BEGIN Reading text
It is **not** thus among Western Europe (and Mexican universities, in this respect, most closely resemble the educational system of Spain). You get tracked much earlier, which would be like declaring a major or going into an apprenticeship in the Yankee context, between age 14 and 16. Take a look at this tree of educational tracks for French adolescents from a research paper by Megan McGurl at a liberal arts college in the U.S. state of Georgia).

In the U.S., any student from any high school can apply to any university in the country. Once there, you can change your major several times. Your author recently appeared on Jeopardy! — the champ from my game is now a math teacher who, as an undergraduate at UCLA, cycled through such unrelated fields as biochemistry, philosophy, physiology, and finally ended up in statistics. This educational journey would never happen in France, especially at a highly selective university.

If you wanted to be a statistician, you’d have to be placed on the statistics track. Philosophy? One of the most competitive majors in the land of Sartre and de Beauvoir. And higher math would not be seen as necessary for a successful life outside the sciences.

So, at what age do Western European students learn algebra as a distinct field? The answer is … they wouldn’t recognize “algebra” as a distinct year that is divorced from other math courses. It’s all just … math class, taught in what we might term an integrated curriculum. In Italy, Germany, Switzerland, and yes, France, home of Descartes, algebraic skills are taught throughout the entirety of secondary school: and the stronger you are at STEM, the more likely you are to be encouraged on the STEM track.

How does Western Europe compare to the US in how its 15-year-olds perform mathematically? In the most recent PISA mathematics results, Switzerland was the top-scoring country outside East Asia, Italy was exactly the mean score for OECD countries, and the US was below average. It seems like integrated math is, at the very least, not correlated with lower performance, and very likely outperforms the standard U.S. curriculum.

What about Canada’s math results?

I audibly said “wow” when looking at the following table, so you know I’m about to be invited to a wild fly-watching party *à tout moment*. Take a careful look at which province stands apart:

Prince Edward Island, well-known to bookish sensitive gingers for the setting of the *Anne of Green Gables* series (set in the 1870s), showed the greatest increase from the baseline. Anne herself became a teacher after going to a “normal” (education) school on a full-ride scholarship, and ended up marrying Gilbert Blythe, a doctor, with whom she frequently battled for top of the class. This excerpt shows that even in the era of puffed Gigot sleeves in the late 1800s, Canada’s English-speaking math curriculum was split into discrete courses that wouldn’t seem unfamiliar to a competitive secondary student today:**

Oh, Diana, if only the geometry examination were over! But there, as Mrs. Lynde would say, the sun will go on rising and setting whether I fail in geometry or not. That is true but not especially comforting. I think I'd rather it didn't go on if I failed!
END Reading text
BEGIN Provided data
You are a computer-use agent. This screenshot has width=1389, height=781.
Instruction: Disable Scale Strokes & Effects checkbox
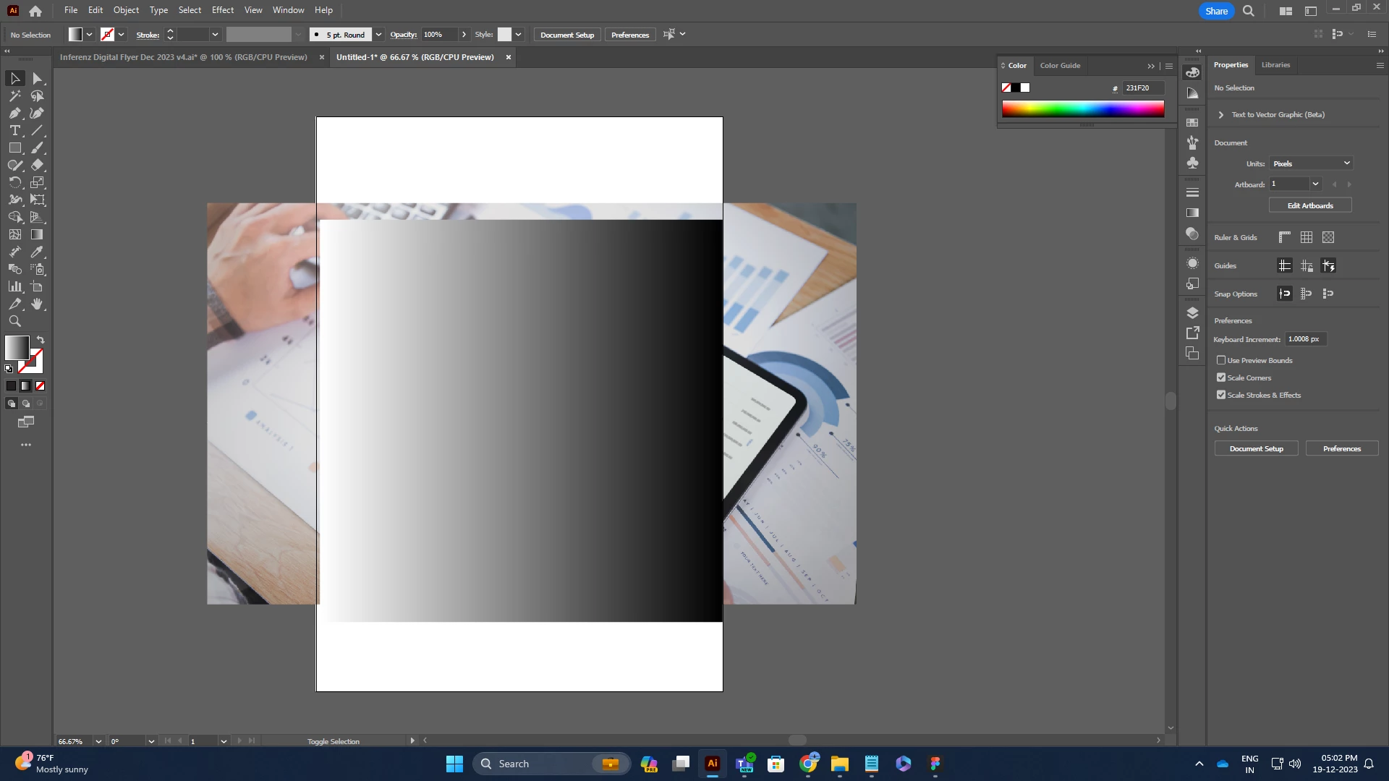click(x=1221, y=395)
END Provided data
__Problems__.
**A.** The piece on math education describes an undergraduate's path through several fields. List every field of study it names for that path.
**B.** In the piece on math education, which country was the top scorer outside East Asia in the most recent PISA mathematics results?
**C.** Please extend the piece on math education from where it stops.

__Responses by task__.
**A.** Biochemistry, philosophy, physiology, statistics

**B.** Switzerland

**C.**
Yours devotedly,

Anne

Although rural PEI’s increase from 2010 to 2013 to 2016 in the pan-Canadian competition is impressive and would likely give Anne and Gilbert a run for their trapezoids, francophone Quebec is the clear standout in all three years.

In this article, Paul W. Bennet examines the reasons for the Québecois math advantage.

Fewer topics tend to be covered at each grade level in Quebec, but they are covered in more depth than in BC and other Canadian provinces.

In other words, the original settlers — New France vs New England — brought certain attitudes towards math education to their new land that grew surprisingly deep. As long ago as 1827, Harvard required algebra to enter — Puritans didn’t like this as it felt too mercantile, but it stayed in the curriculum. For two centuries since, we have taught Algebra with a capital A as a separate “thing,” often forgotten afterwards, since our numeracy and abstract reasoning skills are below average.

According to the report, Quebec schools feel no particular compunction to graduate every student — they have much lower graduation rates than the rest of Canada. In other words, more positive attitudes to math and more comfort with “tracking” could help explain the difference in outcomes.

Ontario, British Columbia and the other English-speaking provinces have all been greatly influenced by American educational theorists, most notably John Dewey and the progressives.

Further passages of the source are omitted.